EXTRACTED DATA section start

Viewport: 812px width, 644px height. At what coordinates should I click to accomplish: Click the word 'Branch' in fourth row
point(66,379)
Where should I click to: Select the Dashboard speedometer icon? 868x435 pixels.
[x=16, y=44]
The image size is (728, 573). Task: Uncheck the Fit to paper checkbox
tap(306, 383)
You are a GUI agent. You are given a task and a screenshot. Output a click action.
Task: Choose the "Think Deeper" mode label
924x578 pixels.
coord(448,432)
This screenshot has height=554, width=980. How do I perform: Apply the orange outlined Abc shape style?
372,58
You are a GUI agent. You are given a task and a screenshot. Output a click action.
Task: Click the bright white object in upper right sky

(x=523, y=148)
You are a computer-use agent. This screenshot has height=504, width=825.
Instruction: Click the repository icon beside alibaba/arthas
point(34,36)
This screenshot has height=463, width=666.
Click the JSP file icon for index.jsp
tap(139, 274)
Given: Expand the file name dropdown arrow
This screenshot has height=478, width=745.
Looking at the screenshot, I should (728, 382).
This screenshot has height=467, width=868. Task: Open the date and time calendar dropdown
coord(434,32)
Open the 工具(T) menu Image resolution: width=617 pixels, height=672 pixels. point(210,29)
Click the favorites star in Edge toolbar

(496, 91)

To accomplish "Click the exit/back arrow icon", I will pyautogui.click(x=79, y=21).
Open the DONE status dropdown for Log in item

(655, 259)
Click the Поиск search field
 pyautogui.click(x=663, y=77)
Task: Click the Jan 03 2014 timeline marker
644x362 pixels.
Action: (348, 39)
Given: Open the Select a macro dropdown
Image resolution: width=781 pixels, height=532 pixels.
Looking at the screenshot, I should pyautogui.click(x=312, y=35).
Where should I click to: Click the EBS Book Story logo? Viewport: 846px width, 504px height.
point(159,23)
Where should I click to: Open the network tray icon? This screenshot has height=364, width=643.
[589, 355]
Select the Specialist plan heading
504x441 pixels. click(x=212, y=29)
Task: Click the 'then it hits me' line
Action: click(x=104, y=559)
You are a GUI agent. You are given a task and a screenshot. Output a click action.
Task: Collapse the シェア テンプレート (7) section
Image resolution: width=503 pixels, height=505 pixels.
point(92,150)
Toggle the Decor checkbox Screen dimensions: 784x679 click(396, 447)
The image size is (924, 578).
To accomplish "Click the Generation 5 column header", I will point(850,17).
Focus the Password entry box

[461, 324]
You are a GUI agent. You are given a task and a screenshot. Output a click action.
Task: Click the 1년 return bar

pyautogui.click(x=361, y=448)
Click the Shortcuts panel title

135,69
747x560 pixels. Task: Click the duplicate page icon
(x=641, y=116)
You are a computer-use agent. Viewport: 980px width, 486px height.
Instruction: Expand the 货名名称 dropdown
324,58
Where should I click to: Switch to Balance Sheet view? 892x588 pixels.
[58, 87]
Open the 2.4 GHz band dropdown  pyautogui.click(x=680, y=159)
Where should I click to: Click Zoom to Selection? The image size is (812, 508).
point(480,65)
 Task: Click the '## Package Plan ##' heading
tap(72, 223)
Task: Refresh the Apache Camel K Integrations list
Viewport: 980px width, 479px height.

EXTRACTED DATA section end

TASK ITEM
Reproduce every line above without error.

SOLVED EXERCISE
Viewport: 812px width, 644px height. At what coordinates should I click to accomplish: Click the word 'Branch' in fourth row
point(66,379)
Where should I click to: Select the Dashboard speedometer icon? 868x435 pixels.
[x=16, y=44]
The image size is (728, 573). Task: Uncheck the Fit to paper checkbox
tap(306, 383)
You are a GUI agent. You are given a task and a screenshot. Output a click action.
Task: Choose the "Think Deeper" mode label
924x578 pixels.
coord(448,432)
This screenshot has height=554, width=980. How do I perform: Apply the orange outlined Abc shape style?
372,58
You are a GUI agent. You are given a task and a screenshot. Output a click action.
Task: Click the bright white object in upper right sky

(x=523, y=148)
You are a computer-use agent. This screenshot has height=504, width=825.
Instruction: Click the repository icon beside alibaba/arthas
point(34,36)
This screenshot has height=463, width=666.
Click the JSP file icon for index.jsp
tap(139, 274)
Given: Expand the file name dropdown arrow
This screenshot has height=478, width=745.
Looking at the screenshot, I should (728, 382).
This screenshot has height=467, width=868. Task: Open the date and time calendar dropdown
coord(434,32)
Open the 工具(T) menu Image resolution: width=617 pixels, height=672 pixels. point(210,29)
Click the favorites star in Edge toolbar

(496, 91)

To accomplish "Click the exit/back arrow icon", I will pyautogui.click(x=79, y=21).
Open the DONE status dropdown for Log in item

(655, 259)
Click the Поиск search field
 pyautogui.click(x=663, y=77)
Task: Click the Jan 03 2014 timeline marker
644x362 pixels.
Action: (348, 39)
Given: Open the Select a macro dropdown
Image resolution: width=781 pixels, height=532 pixels.
Looking at the screenshot, I should pyautogui.click(x=312, y=35).
Where should I click to: Click the EBS Book Story logo? Viewport: 846px width, 504px height.
point(159,23)
Where should I click to: Open the network tray icon? This screenshot has height=364, width=643.
[589, 355]
Select the Specialist plan heading
504x441 pixels. click(x=212, y=29)
Task: Click the 'then it hits me' line
Action: click(x=104, y=559)
You are a GUI agent. You are given a task and a screenshot. Output a click action.
Task: Collapse the シェア テンプレート (7) section
Image resolution: width=503 pixels, height=505 pixels.
point(92,150)
Toggle the Decor checkbox Screen dimensions: 784x679 click(396, 447)
The image size is (924, 578).
To accomplish "Click the Generation 5 column header", I will point(850,17).
Focus the Password entry box

[461, 324]
You are a GUI agent. You are given a task and a screenshot. Output a click action.
Task: Click the 1년 return bar

pyautogui.click(x=361, y=448)
Click the Shortcuts panel title

135,69
747x560 pixels. Task: Click the duplicate page icon
(x=641, y=116)
You are a computer-use agent. Viewport: 980px width, 486px height.
Instruction: Expand the 货名名称 dropdown
324,58
Where should I click to: Switch to Balance Sheet view? 892x588 pixels.
[58, 87]
Open the 2.4 GHz band dropdown  pyautogui.click(x=680, y=159)
Where should I click to: Click Zoom to Selection? The image size is (812, 508).
point(480,65)
 Task: Click the '## Package Plan ##' heading
tap(72, 223)
Task: Refresh the Apache Camel K Integrations list
Viewport: 980px width, 479px height.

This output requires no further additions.